• _Task goal_
The listing below must be reproduced in full, exactly as written.

• _Entries provided_

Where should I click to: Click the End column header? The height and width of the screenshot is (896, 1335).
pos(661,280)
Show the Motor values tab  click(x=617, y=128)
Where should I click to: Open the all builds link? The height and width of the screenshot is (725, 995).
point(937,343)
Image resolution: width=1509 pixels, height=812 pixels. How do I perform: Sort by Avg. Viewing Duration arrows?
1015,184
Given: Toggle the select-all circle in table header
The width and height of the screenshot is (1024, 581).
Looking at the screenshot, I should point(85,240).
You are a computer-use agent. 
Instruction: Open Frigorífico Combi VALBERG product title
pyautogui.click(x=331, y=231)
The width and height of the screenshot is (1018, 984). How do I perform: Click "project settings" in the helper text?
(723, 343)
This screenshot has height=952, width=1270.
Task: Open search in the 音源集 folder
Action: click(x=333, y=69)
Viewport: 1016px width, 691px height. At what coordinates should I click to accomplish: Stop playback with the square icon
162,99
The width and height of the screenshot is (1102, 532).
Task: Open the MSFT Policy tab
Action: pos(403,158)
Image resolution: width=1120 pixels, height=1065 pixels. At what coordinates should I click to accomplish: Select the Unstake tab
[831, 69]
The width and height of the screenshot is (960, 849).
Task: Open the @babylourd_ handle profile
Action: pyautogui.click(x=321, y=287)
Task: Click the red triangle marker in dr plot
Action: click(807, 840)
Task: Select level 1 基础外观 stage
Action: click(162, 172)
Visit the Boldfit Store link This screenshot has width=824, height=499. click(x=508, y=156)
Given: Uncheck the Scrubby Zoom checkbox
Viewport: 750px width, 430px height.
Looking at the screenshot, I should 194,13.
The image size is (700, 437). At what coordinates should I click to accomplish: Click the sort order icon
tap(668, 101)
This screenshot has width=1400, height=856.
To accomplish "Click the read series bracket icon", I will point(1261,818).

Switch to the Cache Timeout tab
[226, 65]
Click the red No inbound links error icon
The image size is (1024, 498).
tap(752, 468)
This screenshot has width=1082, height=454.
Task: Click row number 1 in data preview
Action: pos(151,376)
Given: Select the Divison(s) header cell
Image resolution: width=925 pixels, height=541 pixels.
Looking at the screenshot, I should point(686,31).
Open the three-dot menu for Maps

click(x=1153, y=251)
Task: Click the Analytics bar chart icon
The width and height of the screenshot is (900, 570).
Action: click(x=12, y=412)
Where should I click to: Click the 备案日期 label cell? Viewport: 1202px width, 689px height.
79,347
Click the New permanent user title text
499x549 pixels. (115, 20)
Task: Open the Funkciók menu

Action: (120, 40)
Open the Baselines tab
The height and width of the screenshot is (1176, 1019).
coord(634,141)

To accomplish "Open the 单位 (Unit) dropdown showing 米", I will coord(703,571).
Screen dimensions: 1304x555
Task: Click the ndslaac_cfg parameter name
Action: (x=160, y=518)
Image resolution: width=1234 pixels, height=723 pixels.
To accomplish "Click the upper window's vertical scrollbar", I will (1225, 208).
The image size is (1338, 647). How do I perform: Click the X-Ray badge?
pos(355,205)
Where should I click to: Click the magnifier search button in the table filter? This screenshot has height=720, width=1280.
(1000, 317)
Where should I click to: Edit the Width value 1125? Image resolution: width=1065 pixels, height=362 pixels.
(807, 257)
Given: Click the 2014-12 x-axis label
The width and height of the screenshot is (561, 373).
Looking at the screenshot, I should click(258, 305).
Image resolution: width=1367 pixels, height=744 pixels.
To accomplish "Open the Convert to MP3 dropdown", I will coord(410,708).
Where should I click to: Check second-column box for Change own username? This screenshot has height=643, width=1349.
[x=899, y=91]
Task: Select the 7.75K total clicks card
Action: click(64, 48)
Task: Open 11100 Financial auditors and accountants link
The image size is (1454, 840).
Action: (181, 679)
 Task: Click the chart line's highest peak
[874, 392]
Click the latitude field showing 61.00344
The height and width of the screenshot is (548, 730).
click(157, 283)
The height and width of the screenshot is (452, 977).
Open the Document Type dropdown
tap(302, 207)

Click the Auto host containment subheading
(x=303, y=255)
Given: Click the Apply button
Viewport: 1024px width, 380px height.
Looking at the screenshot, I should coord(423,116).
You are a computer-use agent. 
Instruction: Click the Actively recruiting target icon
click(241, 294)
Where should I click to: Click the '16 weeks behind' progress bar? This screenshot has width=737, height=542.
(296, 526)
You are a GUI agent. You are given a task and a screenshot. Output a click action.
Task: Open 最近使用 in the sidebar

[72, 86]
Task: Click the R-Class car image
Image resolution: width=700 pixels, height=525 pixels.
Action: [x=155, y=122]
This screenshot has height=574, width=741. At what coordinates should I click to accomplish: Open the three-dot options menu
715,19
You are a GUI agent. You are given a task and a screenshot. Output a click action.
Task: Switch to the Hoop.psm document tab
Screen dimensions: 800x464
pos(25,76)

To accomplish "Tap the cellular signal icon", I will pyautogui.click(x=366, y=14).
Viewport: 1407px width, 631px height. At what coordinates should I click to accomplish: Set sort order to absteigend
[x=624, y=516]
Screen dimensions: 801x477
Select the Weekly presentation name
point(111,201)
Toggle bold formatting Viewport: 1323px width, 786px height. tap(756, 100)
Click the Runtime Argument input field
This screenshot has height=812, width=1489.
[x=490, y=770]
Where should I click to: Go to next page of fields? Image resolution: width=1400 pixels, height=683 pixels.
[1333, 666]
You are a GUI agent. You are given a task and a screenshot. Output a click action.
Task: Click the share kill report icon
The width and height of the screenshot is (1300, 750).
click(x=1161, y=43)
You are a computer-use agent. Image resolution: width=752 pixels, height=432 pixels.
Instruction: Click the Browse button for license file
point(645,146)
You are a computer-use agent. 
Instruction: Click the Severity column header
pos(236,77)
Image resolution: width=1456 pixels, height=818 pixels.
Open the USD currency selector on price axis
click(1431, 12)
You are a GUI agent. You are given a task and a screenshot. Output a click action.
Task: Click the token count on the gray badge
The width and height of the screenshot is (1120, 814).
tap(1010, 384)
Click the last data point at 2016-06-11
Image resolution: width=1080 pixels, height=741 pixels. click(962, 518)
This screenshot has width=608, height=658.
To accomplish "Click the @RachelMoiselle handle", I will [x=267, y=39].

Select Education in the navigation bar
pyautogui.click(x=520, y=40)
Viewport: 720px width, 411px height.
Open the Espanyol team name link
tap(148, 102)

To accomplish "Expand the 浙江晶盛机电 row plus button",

• _Expected answer_
Where should I click to: Click the End column header? The height and width of the screenshot is (896, 1335).
pos(661,280)
Show the Motor values tab  click(x=617, y=128)
Where should I click to: Open the all builds link? The height and width of the screenshot is (725, 995).
point(937,343)
Image resolution: width=1509 pixels, height=812 pixels. How do I perform: Sort by Avg. Viewing Duration arrows?
1015,184
Given: Toggle the select-all circle in table header
The width and height of the screenshot is (1024, 581).
Looking at the screenshot, I should point(85,240).
You are a computer-use agent. 
Instruction: Open Frigorífico Combi VALBERG product title
pyautogui.click(x=331, y=231)
The width and height of the screenshot is (1018, 984). How do I perform: Click "project settings" in the helper text?
(723, 343)
This screenshot has height=952, width=1270.
Task: Open search in the 音源集 folder
Action: click(x=333, y=69)
Viewport: 1016px width, 691px height. At what coordinates should I click to accomplish: Stop playback with the square icon
162,99
The width and height of the screenshot is (1102, 532).
Task: Open the MSFT Policy tab
Action: pos(403,158)
Image resolution: width=1120 pixels, height=1065 pixels. At what coordinates should I click to accomplish: Select the Unstake tab
[831, 69]
The width and height of the screenshot is (960, 849).
Task: Open the @babylourd_ handle profile
Action: pyautogui.click(x=321, y=287)
Task: Click the red triangle marker in dr plot
Action: click(807, 840)
Task: Select level 1 基础外观 stage
Action: click(162, 172)
Visit the Boldfit Store link This screenshot has width=824, height=499. click(x=508, y=156)
Given: Uncheck the Scrubby Zoom checkbox
Viewport: 750px width, 430px height.
Looking at the screenshot, I should 194,13.
The image size is (700, 437). At what coordinates should I click to accomplish: Click the sort order icon
tap(668, 101)
This screenshot has width=1400, height=856.
To accomplish "Click the read series bracket icon", I will point(1261,818).

Switch to the Cache Timeout tab
[226, 65]
Click the red No inbound links error icon
The image size is (1024, 498).
tap(752, 468)
This screenshot has width=1082, height=454.
Task: Click row number 1 in data preview
Action: pos(151,376)
Given: Select the Divison(s) header cell
Image resolution: width=925 pixels, height=541 pixels.
Looking at the screenshot, I should point(686,31).
Open the three-dot menu for Maps

click(x=1153, y=251)
Task: Click the Analytics bar chart icon
The width and height of the screenshot is (900, 570).
Action: click(x=12, y=412)
Where should I click to: Click the 备案日期 label cell? Viewport: 1202px width, 689px height.
79,347
Click the New permanent user title text
499x549 pixels. (115, 20)
Task: Open the Funkciók menu

Action: (120, 40)
Open the Baselines tab
The height and width of the screenshot is (1176, 1019).
coord(634,141)

To accomplish "Open the 单位 (Unit) dropdown showing 米", I will coord(703,571).
Screen dimensions: 1304x555
Task: Click the ndslaac_cfg parameter name
Action: (x=160, y=518)
Image resolution: width=1234 pixels, height=723 pixels.
To accomplish "Click the upper window's vertical scrollbar", I will (1225, 208).
The image size is (1338, 647). How do I perform: Click the X-Ray badge?
pos(355,205)
Where should I click to: Click the magnifier search button in the table filter? This screenshot has height=720, width=1280.
(1000, 317)
Where should I click to: Edit the Width value 1125? Image resolution: width=1065 pixels, height=362 pixels.
(807, 257)
Given: Click the 2014-12 x-axis label
The width and height of the screenshot is (561, 373).
Looking at the screenshot, I should click(258, 305).
Image resolution: width=1367 pixels, height=744 pixels.
To accomplish "Open the Convert to MP3 dropdown", I will coord(410,708).
Where should I click to: Check second-column box for Change own username? This screenshot has height=643, width=1349.
[x=899, y=91]
Task: Select the 7.75K total clicks card
Action: click(64, 48)
Task: Open 11100 Financial auditors and accountants link
The image size is (1454, 840).
Action: (181, 679)
 Task: Click the chart line's highest peak
[874, 392]
Click the latitude field showing 61.00344
The height and width of the screenshot is (548, 730).
click(157, 283)
The height and width of the screenshot is (452, 977).
Open the Document Type dropdown
tap(302, 207)

Click the Auto host containment subheading
(x=303, y=255)
Given: Click the Apply button
Viewport: 1024px width, 380px height.
Looking at the screenshot, I should coord(423,116).
You are a computer-use agent. 
Instruction: Click the Actively recruiting target icon
click(241, 294)
Where should I click to: Click the '16 weeks behind' progress bar? This screenshot has width=737, height=542.
(296, 526)
You are a GUI agent. You are given a task and a screenshot. Output a click action.
Task: Open 最近使用 in the sidebar

[72, 86]
Task: Click the R-Class car image
Image resolution: width=700 pixels, height=525 pixels.
Action: [x=155, y=122]
This screenshot has height=574, width=741. At what coordinates should I click to accomplish: Open the three-dot options menu
715,19
You are a GUI agent. You are given a task and a screenshot. Output a click action.
Task: Switch to the Hoop.psm document tab
Screen dimensions: 800x464
pos(25,76)

To accomplish "Tap the cellular signal icon", I will pyautogui.click(x=366, y=14).
Viewport: 1407px width, 631px height. At what coordinates should I click to accomplish: Set sort order to absteigend
[x=624, y=516]
Screen dimensions: 801x477
Select the Weekly presentation name
point(111,201)
Toggle bold formatting Viewport: 1323px width, 786px height. tap(756, 100)
Click the Runtime Argument input field
This screenshot has height=812, width=1489.
[x=490, y=770]
Where should I click to: Go to next page of fields? Image resolution: width=1400 pixels, height=683 pixels.
[1333, 666]
You are a GUI agent. You are given a task and a screenshot. Output a click action.
Task: Click the share kill report icon
The width and height of the screenshot is (1300, 750).
click(x=1161, y=43)
You are a computer-use agent. Image resolution: width=752 pixels, height=432 pixels.
Instruction: Click the Browse button for license file
point(645,146)
You are a computer-use agent. 
Instruction: Click the Severity column header
pos(236,77)
Image resolution: width=1456 pixels, height=818 pixels.
Open the USD currency selector on price axis
click(1431, 12)
You are a GUI agent. You are given a task and a screenshot. Output a click action.
Task: Click the token count on the gray badge
The width and height of the screenshot is (1120, 814).
tap(1010, 384)
Click the last data point at 2016-06-11
Image resolution: width=1080 pixels, height=741 pixels. click(962, 518)
This screenshot has width=608, height=658.
To accomplish "Click the @RachelMoiselle handle", I will [x=267, y=39].

Select Education in the navigation bar
pyautogui.click(x=520, y=40)
Viewport: 720px width, 411px height.
Open the Espanyol team name link
tap(148, 102)

To accomplish "Expand the 浙江晶盛机电 row plus button",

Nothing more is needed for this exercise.